# Looks like a Western Flyer wagon, but....?



## Lisa T (Sep 30, 2017)

Bought this years ago at a garage sale. After doing some research, it appears to be a Western Flyer wagon, based on the style of the "hub caps" (large and silver like a WF, not small like a Radio Flyer) and the sides (long sides have 2 panels each and the front pieces have 2 planks while the back ones have 3 each), which I've only see on WF wagons, not RF wagons). However, there is no marking on my wagon. I know the ones produced in the 1960's had Western Flyer stencilled/painted on them. Is it possible my wagon is just older than that?? The paint is old and looks original, so I don't think anything has been painted over. The only other possibility I could come up with is that the panel with the name had been replaced with an unmarked one from another, equally old wagon, but that seems unlikely.

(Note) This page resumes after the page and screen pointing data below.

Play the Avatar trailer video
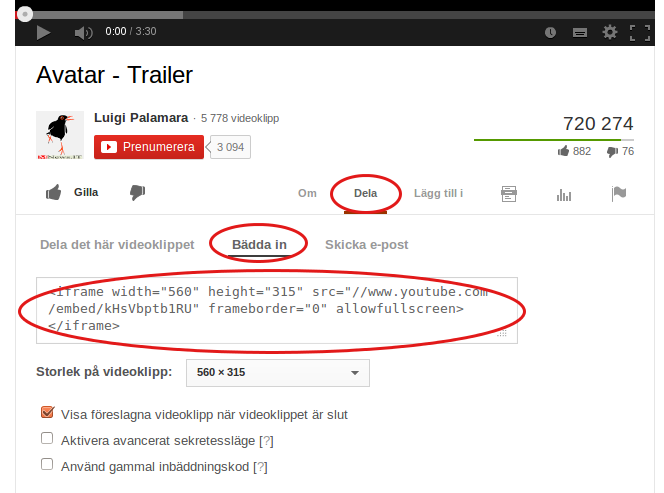coord(43,32)
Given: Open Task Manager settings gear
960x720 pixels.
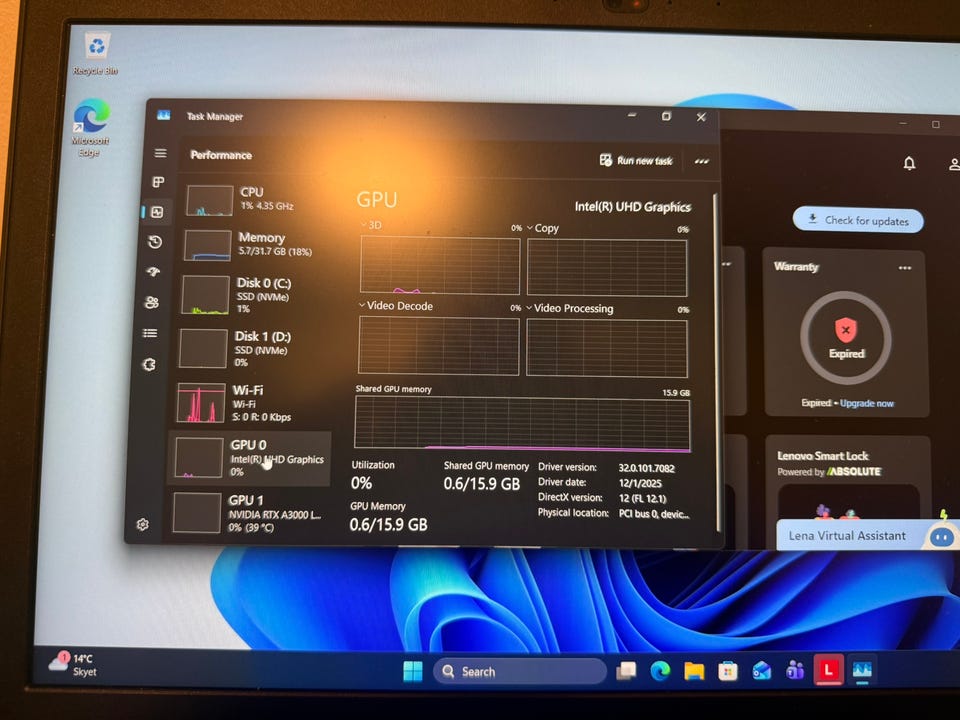Looking at the screenshot, I should click(x=143, y=525).
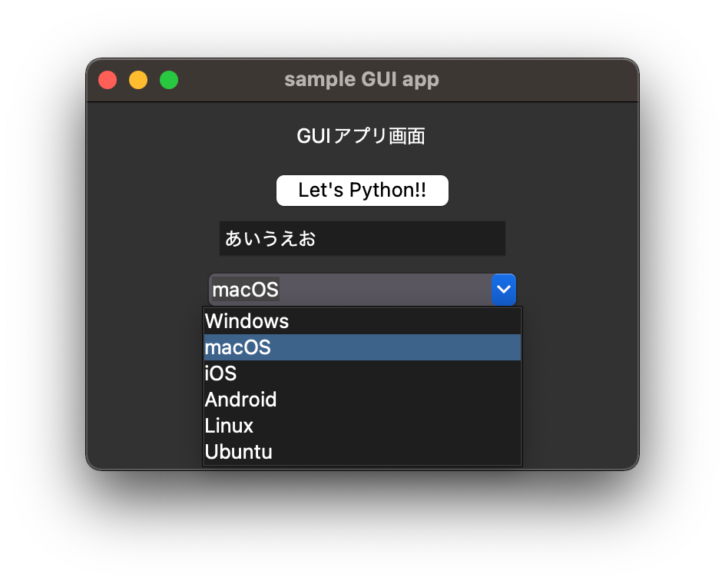This screenshot has width=725, height=584.
Task: Click empty dark area left of the button
Action: pos(180,190)
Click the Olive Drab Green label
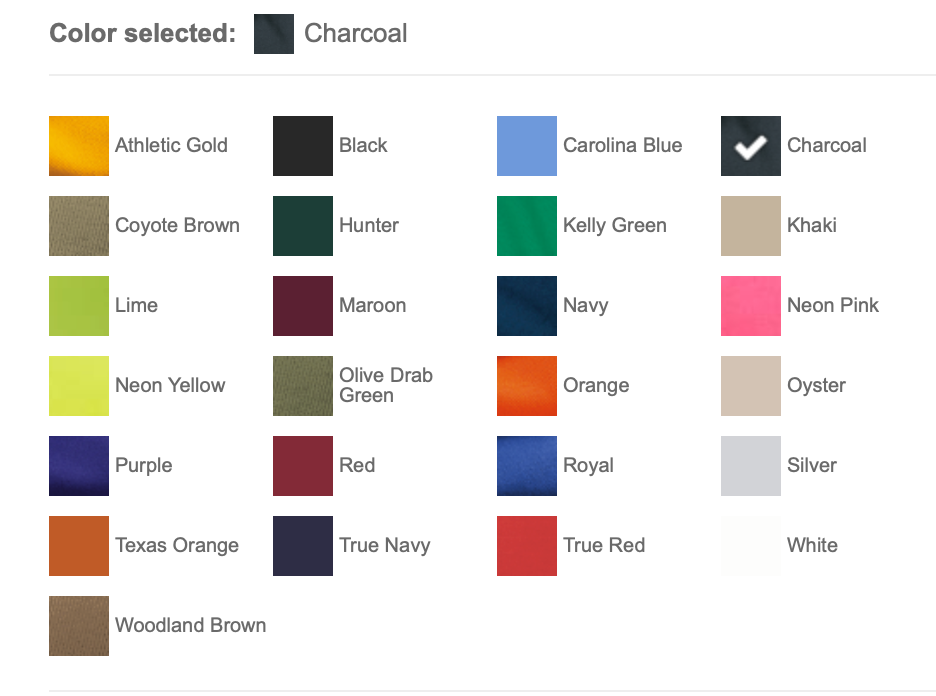 385,385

Any opinions or info greatly appreciated.


----------



## bobsbikes (Sep 30, 2017)

I have one that looks like yours mine has the artillery style wheels from the research
I done it is a garton I will post pic later also on the stakes it says rapid delivery here
is the pic


----------



## Lisa T (Oct 4, 2017)

bobsbikes said:


> I have one that looks like yours mine has the artillery style wheels from the research
> I done it is a garton I will post pic later also on the stakes it says rapid delivery here
> is the pic
> 
> ...



Very nice! Your wagon is in much better shape than  mine.


----------